# Networking (includes sections on Port Usage and CCB)¶

This section on network communication in HTCondor discusses which network ports are used, how HTCondor behaves on machines with multiple network interfaces and IP addresses, and how to facilitate functionality in a pool that spans firewalls and private networks.

The security section of the manual contains some information that is relevant to the discussion of network communication which will not be duplicated here, so please see the Security section as well.

Firewalls, private networks, and network address translation (NAT) pose special problems for HTCondor. There are currently two main mechanisms for dealing with firewalls within HTCondor:

1. Restrict HTCondor to use a specific range of port numbers, and allow connections through the firewall that use any port within the range.

2. Use HTCondor Connection Brokering (CCB).

## Port Usage in HTCondor¶

### IPv4 Port Specification¶

The general form for IPv4 port specification is

<IP:port?param1name=value1&param2name=value2&param3name=value3&...>


These parameters and values are URL-encoded. This means any special character is encoded with %, followed by two hexadecimal digits specifying the ASCII value. Special characters are any non-alphanumeric character.

HTCondor currently recognizes the following parameters with an IPv4 port specification:

CCBID

Provides contact information for forming a CCB connection to a daemon, or a space separated list, if the daemon is registered with more than one CCB server. Each contact information is specified in the form of IP:port#ID. Note that spaces between list items will be URL encoded by %20.

PrivNet

Provides the name of the daemon’s private network. This value is specified in the configuration with PRIVATE_NETWORK_NAME.

sock

Provides the name of condor_shared_port daemon named socket.

PrivAddr

Provides the daemon’s private address in form of IP:port.

### Default Port Usage¶

Every HTCondor daemon listens on a network port for incoming commands. (Using condor_shared_port, this port may be shared between multiple daemons.) Most daemons listen on a dynamically assigned port. In order to send a message, HTCondor daemons and tools locate the correct port to use by querying the condor_collector, extracting the port number from the ClassAd. One of the attributes included in every daemon’s ClassAd is the full IP address and port number upon which the daemon is listening.

To access the condor_collector itself, all HTCondor daemons and tools must know the port number where the condor_collector is listening. The condor_collector is the only daemon with a well-known, fixed port. By default, HTCondor uses port 9618 for the condor_collector daemon. However, this port number can be changed (see below).

As an optimization for daemons and tools communicating with another daemon that is running on the same host, each HTCondor daemon can be configured to write its IP address and port number into a well-known file. The file names are controlled using the <SUBSYS>_ADDRESS_FILE configuration variables, as described in the DaemonCore Configuration File Entries section.

****************

### TASK REQUIREMENTS
**1.** Copy the HTCondor networking text from "The general form" up to and including "any non-alphanumeric character.".
**2.** Carry on writing the HTCondor networking text from the point where it stops.

****************

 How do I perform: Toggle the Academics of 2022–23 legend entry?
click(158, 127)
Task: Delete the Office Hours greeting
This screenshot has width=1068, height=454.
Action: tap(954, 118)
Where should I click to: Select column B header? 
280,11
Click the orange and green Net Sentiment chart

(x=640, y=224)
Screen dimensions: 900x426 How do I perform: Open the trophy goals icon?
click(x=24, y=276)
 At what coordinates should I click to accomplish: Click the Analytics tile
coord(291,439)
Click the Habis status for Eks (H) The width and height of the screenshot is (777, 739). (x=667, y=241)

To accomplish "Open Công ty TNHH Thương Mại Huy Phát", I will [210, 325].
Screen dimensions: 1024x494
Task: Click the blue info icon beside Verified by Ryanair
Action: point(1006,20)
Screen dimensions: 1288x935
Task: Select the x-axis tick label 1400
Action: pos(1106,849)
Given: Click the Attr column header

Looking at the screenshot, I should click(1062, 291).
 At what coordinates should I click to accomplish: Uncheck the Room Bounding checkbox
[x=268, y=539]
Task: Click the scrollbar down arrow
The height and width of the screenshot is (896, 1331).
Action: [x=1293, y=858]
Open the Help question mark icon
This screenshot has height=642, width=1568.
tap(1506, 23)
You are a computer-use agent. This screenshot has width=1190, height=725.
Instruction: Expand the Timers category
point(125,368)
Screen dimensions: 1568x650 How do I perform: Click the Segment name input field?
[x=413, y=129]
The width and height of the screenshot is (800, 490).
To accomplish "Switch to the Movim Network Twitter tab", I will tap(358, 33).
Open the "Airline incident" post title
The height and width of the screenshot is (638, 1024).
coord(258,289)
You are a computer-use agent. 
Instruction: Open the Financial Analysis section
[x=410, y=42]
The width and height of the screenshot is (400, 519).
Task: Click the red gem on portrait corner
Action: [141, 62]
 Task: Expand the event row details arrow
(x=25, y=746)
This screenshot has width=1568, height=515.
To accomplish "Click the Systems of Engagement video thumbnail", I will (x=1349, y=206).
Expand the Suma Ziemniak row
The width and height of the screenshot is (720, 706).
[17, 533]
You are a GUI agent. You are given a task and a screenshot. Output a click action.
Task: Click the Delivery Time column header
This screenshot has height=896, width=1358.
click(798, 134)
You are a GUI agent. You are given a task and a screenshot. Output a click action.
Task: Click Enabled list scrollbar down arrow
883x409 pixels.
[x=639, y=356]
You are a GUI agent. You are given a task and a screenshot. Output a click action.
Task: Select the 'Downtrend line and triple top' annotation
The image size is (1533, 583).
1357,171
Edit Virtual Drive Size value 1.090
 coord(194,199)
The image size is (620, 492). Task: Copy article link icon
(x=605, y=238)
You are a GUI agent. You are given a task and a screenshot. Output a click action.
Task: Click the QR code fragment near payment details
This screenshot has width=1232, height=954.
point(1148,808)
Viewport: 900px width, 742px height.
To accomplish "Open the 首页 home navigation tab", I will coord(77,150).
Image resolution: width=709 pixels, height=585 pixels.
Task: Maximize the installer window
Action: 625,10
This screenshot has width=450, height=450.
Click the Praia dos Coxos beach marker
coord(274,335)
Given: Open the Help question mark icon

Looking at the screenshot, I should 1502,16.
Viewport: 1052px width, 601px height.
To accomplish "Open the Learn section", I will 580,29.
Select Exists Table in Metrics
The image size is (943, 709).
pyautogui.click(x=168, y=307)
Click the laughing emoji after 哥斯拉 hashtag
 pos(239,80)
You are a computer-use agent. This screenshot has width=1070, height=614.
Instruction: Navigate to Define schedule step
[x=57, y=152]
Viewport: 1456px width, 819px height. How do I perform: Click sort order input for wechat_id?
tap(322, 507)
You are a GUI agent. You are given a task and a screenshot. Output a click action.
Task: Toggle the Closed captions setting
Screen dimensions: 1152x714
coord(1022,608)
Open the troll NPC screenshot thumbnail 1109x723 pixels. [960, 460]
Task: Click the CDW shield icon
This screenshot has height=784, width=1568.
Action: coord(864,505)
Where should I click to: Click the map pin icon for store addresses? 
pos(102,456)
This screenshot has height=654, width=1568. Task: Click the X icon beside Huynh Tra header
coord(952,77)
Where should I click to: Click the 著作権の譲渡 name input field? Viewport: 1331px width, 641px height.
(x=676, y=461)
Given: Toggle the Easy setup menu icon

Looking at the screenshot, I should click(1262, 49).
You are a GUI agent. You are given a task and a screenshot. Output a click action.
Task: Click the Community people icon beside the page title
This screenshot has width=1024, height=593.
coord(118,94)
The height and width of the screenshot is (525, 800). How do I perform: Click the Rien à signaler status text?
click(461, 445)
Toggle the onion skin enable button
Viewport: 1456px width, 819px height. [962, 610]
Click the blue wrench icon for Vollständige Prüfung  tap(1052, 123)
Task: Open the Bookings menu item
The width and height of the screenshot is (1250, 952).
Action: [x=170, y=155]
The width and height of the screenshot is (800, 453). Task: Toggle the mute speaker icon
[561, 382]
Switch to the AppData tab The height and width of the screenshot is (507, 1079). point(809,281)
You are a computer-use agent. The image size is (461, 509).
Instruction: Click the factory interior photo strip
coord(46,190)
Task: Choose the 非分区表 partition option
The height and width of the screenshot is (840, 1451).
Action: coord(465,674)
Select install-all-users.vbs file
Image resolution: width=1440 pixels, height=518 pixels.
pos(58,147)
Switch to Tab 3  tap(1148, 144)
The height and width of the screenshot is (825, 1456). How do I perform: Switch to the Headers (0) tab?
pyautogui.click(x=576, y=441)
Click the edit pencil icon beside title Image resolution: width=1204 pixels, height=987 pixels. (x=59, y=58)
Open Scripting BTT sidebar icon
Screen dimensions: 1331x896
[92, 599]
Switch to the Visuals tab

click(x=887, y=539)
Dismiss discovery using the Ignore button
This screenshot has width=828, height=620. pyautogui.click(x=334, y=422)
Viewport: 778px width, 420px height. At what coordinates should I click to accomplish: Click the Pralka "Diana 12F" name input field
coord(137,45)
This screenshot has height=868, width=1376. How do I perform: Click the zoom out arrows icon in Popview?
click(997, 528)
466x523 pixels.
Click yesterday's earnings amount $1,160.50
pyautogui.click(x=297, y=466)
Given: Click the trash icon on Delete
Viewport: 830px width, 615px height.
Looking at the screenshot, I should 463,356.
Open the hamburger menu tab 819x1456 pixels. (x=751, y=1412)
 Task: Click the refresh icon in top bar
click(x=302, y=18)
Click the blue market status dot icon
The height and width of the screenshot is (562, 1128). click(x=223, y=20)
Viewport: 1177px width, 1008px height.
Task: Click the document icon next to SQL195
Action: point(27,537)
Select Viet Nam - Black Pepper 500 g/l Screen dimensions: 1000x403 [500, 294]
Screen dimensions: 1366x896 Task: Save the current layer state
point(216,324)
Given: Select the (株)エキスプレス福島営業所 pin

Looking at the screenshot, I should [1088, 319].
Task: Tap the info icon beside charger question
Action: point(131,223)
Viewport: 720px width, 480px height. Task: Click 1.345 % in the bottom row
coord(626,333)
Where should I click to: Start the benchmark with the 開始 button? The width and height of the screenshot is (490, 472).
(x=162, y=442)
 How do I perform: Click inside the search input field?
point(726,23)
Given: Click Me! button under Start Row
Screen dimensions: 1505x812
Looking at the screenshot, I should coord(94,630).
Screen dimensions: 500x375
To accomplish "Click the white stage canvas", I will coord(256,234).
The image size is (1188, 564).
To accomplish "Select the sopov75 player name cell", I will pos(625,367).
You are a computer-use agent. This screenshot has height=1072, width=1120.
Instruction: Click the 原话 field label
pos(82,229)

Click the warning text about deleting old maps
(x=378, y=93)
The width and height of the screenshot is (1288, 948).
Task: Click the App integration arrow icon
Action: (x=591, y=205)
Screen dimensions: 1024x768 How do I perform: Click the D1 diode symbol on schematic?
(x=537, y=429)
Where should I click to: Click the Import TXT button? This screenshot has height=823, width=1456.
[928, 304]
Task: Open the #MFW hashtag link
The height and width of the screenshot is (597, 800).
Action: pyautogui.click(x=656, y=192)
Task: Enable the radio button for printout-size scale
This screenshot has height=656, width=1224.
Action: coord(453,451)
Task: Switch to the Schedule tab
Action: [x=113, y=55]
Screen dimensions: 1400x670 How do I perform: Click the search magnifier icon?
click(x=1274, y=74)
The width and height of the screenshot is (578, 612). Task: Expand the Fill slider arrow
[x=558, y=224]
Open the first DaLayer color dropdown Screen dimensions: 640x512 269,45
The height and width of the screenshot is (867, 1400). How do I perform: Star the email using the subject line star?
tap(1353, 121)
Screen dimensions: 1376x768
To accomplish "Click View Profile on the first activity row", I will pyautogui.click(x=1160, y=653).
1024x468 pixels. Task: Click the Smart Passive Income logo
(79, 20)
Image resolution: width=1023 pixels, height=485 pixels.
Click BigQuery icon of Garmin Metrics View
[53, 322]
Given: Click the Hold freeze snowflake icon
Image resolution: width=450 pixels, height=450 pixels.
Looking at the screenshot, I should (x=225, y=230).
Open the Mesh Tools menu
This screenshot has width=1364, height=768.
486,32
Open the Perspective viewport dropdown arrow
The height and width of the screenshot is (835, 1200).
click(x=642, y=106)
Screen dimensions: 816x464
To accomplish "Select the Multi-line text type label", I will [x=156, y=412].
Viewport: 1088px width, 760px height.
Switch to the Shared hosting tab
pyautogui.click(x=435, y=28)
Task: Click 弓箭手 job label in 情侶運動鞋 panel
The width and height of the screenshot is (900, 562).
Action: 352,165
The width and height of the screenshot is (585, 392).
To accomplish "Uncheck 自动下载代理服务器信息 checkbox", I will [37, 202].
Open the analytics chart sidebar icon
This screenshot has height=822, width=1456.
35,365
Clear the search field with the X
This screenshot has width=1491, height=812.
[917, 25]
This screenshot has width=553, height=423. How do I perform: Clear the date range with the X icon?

****************

### RESULTS BY TASK
**1.**
The general form for IPv4 port specification is

<IP:port?param1name=value1&param2name=value2&param3name=value3&...>


These parameters and values are URL-encoded. This means any special character is encoded with %, followed by two hexadecimal digits specifying the ASCII value. Special characters are any non-alphanumeric character.

**2.**
NOTE: In the 6.6 stable series, and HTCondor versions earlier than 6.7.5, the condor_negotiator also listened on a fixed, well-known port (the default was 9614). However, beginning with version 6.7.5, the condor_negotiator behaves like all other HTCondor daemons, and publishes its own ClassAd to the condor_collector which includes the dynamically assigned port the condor_negotiator is listening on. All HTCondor tools and daemons that need to communicate with the condor_negotiator will either use the NEGOTIATOR_ADDRESS_FILE or will query the condor_collector for the condor_negotiator ‘s ClassAd.

Sites that configure any checkpoint servers will introduce other fixed ports into their network. Each condor_ckpt_server will listen to 4 fixed ports: 5651, 5652, 5653, and 5654. There is currently no way to configure alternative values for any of these ports.

### Using a Non Standard, Fixed Port for the condor_collector¶

By default, HTCondor uses port 9618 for the condor_collector daemon. To use a different port number for this daemon, the configuration variables that tell HTCondor these communication details are modified. Instead of

CONDOR_HOST = machX.cs.wisc.edu
COLLECTOR_HOST = $(CONDOR_HOST)  the configuration might be CONDOR_HOST = machX.cs.wisc.edu COLLECTOR_HOST =$(CONDOR_HOST):9650


If a non standard port is defined, the same value of COLLECTOR_HOST (including the port) must be used for all machines in the HTCondor pool. Therefore, this setting should be modified in the global configuration file (condor_config file), or the value must be duplicated across all configuration files in the pool if a single configuration file is not being shared.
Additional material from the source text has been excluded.